Die Chemie macht‘s!
Neue Erkenntnisse über die Spin-Wechselwirkungen in molekularen Magneten
Copyright: Forschungszentrum Jülich
Die Forscher untersuchten in ihrer Studie eine bestimmte Art von Molekül: PTCDA besteht aus Kohlenstoff-, Wasserstoff- und Sauerstoffatomen, die gemeinsam sieben zusammenhängende Ringe bilden. Das Molekül wird oft als Modellsystem benutzt. "Bindet man an PTCDA ein Goldatom, dann wird das äußere Elektron dieses Atoms in das Molekül übertragen. Dessen Spin bestimmt dann die magnetischen Eigenschaften des ganzen Systems", erklärt Stefan Tautz vom Jülicher Peter Grünberg Institut. "Der Spin dieses Elektrons breitet sich gewissermaßen über das gesamte Molekül aus und macht es damit zu einer besonderen Art von molekularen Magneten."
Solche Metall-Molekül-Komplexe – sogenannte Monomere – werden in Jülich bereits seit einigen Jahren erforscht. In dieser Studie jedoch konzentrierten sich die Wissenschaftler auf Dimere: Molekülverbände aus zwei Monomeren. Die Eigenschaften solcher Dimere hängen ab von der Ausrichtung der beiden Monomere zueinander. Die Forscher erhielten so eine große Anzahl an unterschiedlichen Kombinationen von zwei molekularen Magneten, deren Spin-Wechselwirkungen sie mit experimentellen und theoretischen Methoden untersuchten.
Feinste Justierungen der magnetischen Eigenschaften
Dafür vermaßen sie mithilfe der Rastertunnelspektroskopie die Reaktion der Dimere, wenn man einzelne Elektronen hinzufügte oder entfernte – mit überraschenden Ergebnissen. Die Struktur der Spektren war nicht, wie erwartet, vom relativen Abstand der Goldatome in den beiden Monomeren abhängig. Dies legte nahe, dass die magnetischen Eigenschaften nicht allein durch quantenmechanische Wechselwirkungen beeinflusst wurden.
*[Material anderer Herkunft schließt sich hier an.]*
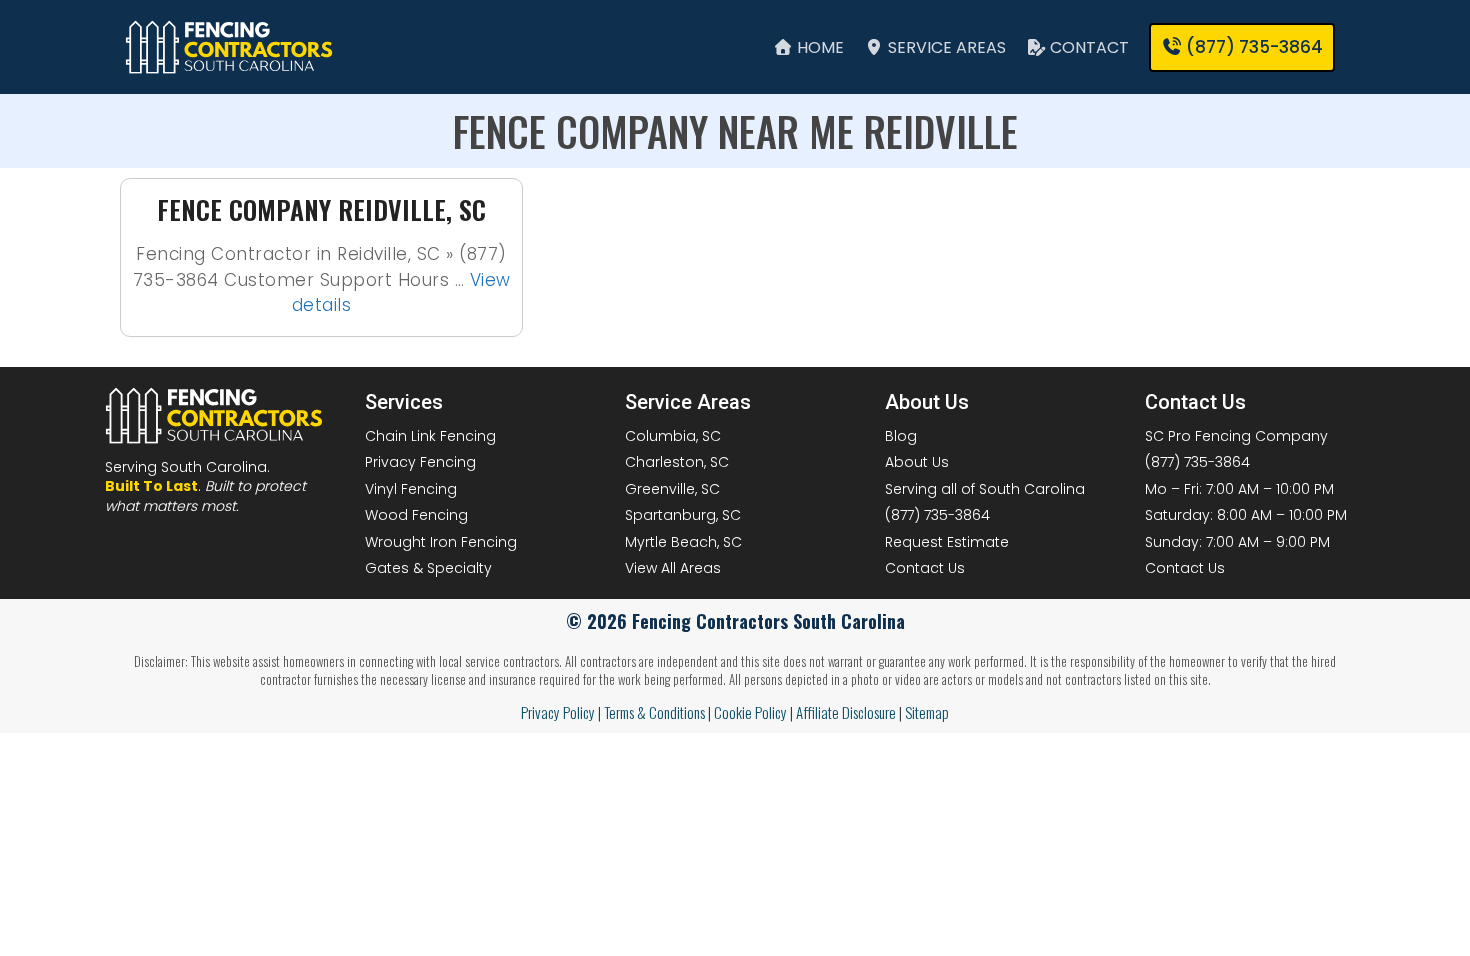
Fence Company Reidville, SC (321, 209)
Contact (1087, 47)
Dortmunder Wissenschaftler entwickelten ein quantenphysikalisches Modell, mit dem sich diese Ergebnisse erklären ließen: Die chemische Struktur der Dimere beeinflusst ihre magnetischen Eigenschaften. "Falls zwei PTCDA-Gold-Komplexe nebeneinander liegen, können sich ihre magnetischen Eigenschaften durch die Dimerbildung massiv ändern", erklärt Frithjof Anders von der Technischen Universität Dortmund. "Entweder stellen sich die Elektronspins parallel ein und erzeugen damit eine Verdoppelung des magnetischen Moments, oder sie stehen anti-parallel und bilden einen nicht-magnetischen Zustand, was zu den überraschenden Ergebnissen führt, die in Jülich gemessen wurden."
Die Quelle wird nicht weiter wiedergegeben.